Parts of the exercise.
- A) Answer these questions about the Perl module reply, one line each:
(i) Which statement does the reply say to drop?
(ii) According to point 1, what should not appear more than once in a 'use vars ...' declaration in a module?
(iii) Per point 3a, into what are the methods/variables of Your_module.pm imported?
- B) Write the next part of the Perl module reply, picking up after its final sentence.

Excerpt.
At 11:21 PM +0100 2/23/01, Jan Erik Moström wrote:
>Sorry for posting this general Perl question, but I can't figure out what the
>cause of my problems is. If someone can point me in the right
>direction I would
>be most grateful.
>
Jan -- not sure I can solve the problem, but here are a few thoughts:
1. Don't put the same variable (e.g., @EXPORT_OK) in a 'use vars ...'
declaration more than once in a module.
2. Why use the BEGIN block? Try without it. Many initializations work
perfectly well without it.
3. Bring in the import capabilities of Exporter.pm by *inheritance*,
that is, by including the statement '@ISA = qw(Exporter)'. You were
doing this but also using the statement 'use Exporter ();' -- lose
the latter.
3a. Incidentally, don't let the phrase "the import capabilities of
Exporter.pm" throw you. The 'importing' that happens is the
methods/variables of Your_module.pm being imported into the script in
which you say 'use Your_module;'. Exporter.pm provides the means for
this to happen, so yes, something called 'Exporter' does something
called 'import'.

(Stored records)

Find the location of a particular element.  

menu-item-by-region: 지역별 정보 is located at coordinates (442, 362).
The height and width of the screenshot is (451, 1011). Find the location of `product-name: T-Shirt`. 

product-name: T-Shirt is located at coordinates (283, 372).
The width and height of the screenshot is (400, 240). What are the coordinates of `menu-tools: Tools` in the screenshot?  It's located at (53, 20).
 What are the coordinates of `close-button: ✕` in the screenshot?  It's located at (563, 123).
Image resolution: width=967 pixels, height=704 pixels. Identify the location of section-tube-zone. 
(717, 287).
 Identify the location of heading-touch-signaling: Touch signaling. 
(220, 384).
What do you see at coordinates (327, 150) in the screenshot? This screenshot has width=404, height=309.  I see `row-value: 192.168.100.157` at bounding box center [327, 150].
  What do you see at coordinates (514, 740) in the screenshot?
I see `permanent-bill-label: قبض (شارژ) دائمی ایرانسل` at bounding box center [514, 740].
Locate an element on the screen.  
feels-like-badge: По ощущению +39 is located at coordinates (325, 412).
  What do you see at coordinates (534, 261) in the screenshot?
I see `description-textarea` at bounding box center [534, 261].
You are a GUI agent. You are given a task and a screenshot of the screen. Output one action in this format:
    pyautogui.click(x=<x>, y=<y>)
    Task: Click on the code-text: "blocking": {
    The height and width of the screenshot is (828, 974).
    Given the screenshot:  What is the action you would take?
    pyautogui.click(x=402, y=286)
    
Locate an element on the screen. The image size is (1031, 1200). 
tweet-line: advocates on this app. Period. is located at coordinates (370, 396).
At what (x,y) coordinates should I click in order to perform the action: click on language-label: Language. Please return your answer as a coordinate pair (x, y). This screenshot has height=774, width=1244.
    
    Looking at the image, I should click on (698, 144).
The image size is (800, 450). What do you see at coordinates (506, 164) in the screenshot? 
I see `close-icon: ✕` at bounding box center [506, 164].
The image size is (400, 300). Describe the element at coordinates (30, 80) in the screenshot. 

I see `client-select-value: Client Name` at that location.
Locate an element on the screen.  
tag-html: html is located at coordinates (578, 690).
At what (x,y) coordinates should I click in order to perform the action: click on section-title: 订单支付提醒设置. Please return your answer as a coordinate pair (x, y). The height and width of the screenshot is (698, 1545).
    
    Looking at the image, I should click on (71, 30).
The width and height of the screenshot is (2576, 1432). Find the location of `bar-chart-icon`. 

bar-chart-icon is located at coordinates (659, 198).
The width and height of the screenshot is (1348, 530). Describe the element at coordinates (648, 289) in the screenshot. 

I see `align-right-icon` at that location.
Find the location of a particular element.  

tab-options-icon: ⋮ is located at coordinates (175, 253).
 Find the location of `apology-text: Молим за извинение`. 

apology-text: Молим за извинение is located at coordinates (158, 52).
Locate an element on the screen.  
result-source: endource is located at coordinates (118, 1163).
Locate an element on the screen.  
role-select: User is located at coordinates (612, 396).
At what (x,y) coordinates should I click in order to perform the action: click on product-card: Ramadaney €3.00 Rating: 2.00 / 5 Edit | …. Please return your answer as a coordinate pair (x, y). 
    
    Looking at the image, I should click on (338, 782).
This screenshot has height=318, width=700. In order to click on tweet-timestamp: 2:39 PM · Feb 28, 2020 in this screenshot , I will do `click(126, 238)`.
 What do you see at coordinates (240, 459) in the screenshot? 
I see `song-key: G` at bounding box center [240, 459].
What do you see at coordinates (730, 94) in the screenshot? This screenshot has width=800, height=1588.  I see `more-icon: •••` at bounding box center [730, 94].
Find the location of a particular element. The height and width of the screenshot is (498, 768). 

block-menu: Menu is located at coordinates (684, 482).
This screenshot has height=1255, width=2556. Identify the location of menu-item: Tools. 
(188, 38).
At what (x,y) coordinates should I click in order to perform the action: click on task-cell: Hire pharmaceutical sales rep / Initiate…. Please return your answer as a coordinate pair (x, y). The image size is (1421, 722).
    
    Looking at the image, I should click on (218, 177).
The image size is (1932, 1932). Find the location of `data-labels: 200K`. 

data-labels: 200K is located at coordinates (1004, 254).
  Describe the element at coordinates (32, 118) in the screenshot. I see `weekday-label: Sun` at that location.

Answers given.
- A)
(i) 'use Exporter ();'
(ii) The same variable (e.g., @EXPORT_OK)
(iii) The script in which you say 'use Your_module;'

- B)
4. Likewise, within a module, consider accessing methods of your
other modules through inheritance (via @ISA) rather than with 'use
...;'.
5. I'm assuming, but you should check, that you have a directory
named JEM, and in it are two files, Error.pm and Util.pm, and also a
directory, Info, in which there is the file PairParse.pm. Located
where Perl knows to look, etc...
One of yours, re-written:
--- file PairParse.pm
package JEM::Info::PairParse;
use strict;
use vars qw($VERSION @ISA @EXPORT @EXPORT_OK %EXPORT_TAGS);
$VERSION = 0.1;
@ISA = qw(Exporter JEM::Error JEM::Util);
@EXPORT = qw(&parse);
%EXPORT_TAGS = ();
@EXPORT_OK = ();
sub parse {
# content deleted
}
1;
__END__
The Perl Cookbook by Tom Christiansen and Nate Torkington (O'Reilly)
has a nice treatment of building basic modules, including a template.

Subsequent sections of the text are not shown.